The clothes I had weren't good enough any more. I started thinking about buying more interesting shirts and hoodies. Thinking about walking for long distances was not as pleasant as before, so I started thinking about purchasing a car and how much money it would cost me. I started thinking about buying courses and all kind of software online so I can "work better" and "learn more". The list can go on.

Luckily, I didn't spend any money on any of those things. I tried my best to keep my spending habits in check. As soon as I started feeling the need to buy extra things simply because I had more money than before, I realized that those were nothing but desires, not needs.

My needs have been met quickly. Everything else was me trying to subconsciously convince myself that what I desired was something I needed.

This is a mistake I see a lot of people doing, especially those close to me. They get a bit of extra money for whatever reason, and then they immediately begin spending it on something they think they "need". But soon, that money goes away. And then those people are left with nothing, or the little they had before. And the struggle keeps on going.

This is what I tried, and successfully managed to avoid. I don't need very fancy and expensive clothing. Something that looks decent and isn't falling apart is good enough. I don't need a car. I can walk, or use public transportation if I need it. I don't need to buy expensive fancy courses - I barely know what to do with my time, and what I wish to learn. Trying free courses before spending any money on premium ones is the smart thing to do.

Knowing your needs very well, how to take care of them and when they have been taken care of, is very important. We'll always find something to spend money on, at all times, and it's very easy to trick ourselves into thinking that what we desire is actually something we need.

It's not. This is one way that people become poorer and poorer. This is one way that people who work hard to make some money have nothing left at the end of the month. They don't know when their needs have been met, and they create more for their own convenience.

Be smart about it. Make a list about the things you truly need in your life. You need food. You need water. You need decent, not expensive, clothing. You might need medication. Those are things you need to spend money on. You don't need fancy food. An apple is just as good, if not better, than an avocado, and less expensive. You can buy a bag full of apples that will last you a week with the same money that you'll buy 2-3 avocados. The fancy clothing that you'll have won't do anything else for you than the regular things you can get, expect make you think that others will think better of you. I've seen people with expensive clothes shiver in the winter while others with basic inexpensive things were comfortable and warm. The examples can keep on going.

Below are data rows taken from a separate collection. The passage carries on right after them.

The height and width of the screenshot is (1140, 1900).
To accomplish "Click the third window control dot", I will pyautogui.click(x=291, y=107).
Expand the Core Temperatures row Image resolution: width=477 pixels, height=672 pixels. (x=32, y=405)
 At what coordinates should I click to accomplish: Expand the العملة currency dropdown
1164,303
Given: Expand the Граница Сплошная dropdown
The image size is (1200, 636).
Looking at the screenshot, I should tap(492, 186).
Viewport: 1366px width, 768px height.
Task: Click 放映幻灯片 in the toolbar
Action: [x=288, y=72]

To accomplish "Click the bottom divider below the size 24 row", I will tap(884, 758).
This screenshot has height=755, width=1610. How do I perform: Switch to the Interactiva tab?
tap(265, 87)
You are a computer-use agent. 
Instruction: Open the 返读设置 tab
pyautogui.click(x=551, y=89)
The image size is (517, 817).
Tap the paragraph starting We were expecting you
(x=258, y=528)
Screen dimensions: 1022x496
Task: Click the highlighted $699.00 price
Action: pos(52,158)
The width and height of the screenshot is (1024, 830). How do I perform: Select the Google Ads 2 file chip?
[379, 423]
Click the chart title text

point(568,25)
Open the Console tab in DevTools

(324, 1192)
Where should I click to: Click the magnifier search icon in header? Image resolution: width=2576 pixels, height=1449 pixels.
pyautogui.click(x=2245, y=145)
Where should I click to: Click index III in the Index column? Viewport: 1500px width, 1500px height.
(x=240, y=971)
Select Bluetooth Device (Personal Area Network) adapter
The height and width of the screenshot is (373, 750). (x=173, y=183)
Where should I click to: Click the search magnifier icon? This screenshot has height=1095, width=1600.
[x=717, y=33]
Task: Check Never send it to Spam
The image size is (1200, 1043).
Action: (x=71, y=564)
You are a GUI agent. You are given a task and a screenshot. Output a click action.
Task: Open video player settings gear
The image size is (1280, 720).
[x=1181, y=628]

Learn to save the money you don't need to spend. Learn to save at least a percentage of it, and to reinvest it into something that can actually help you. Save $10 on your next paycheck and buy the book "The richest man in Babylon". That will help you get a better idea about why you need to save and reinvest your money. Buy things you actually need, that will make your life actually better in the long run, not in the moment.

In time, you will get to a point where you'll realize that having more money than you need and keeping it feels way better than spending everything you have on random things you won't even like next week. Not having to worry about paying your bills for the next 6 months gives you a lot of freedom. Not having to think about what you'll eat tomorrow, or next week, or next month, gives you a lot of freedom. Not having to worry about being cold in the winter gives you a lot of freedom.

And all this freedom can be gained by meeting your needs, and then knowing when they have been met.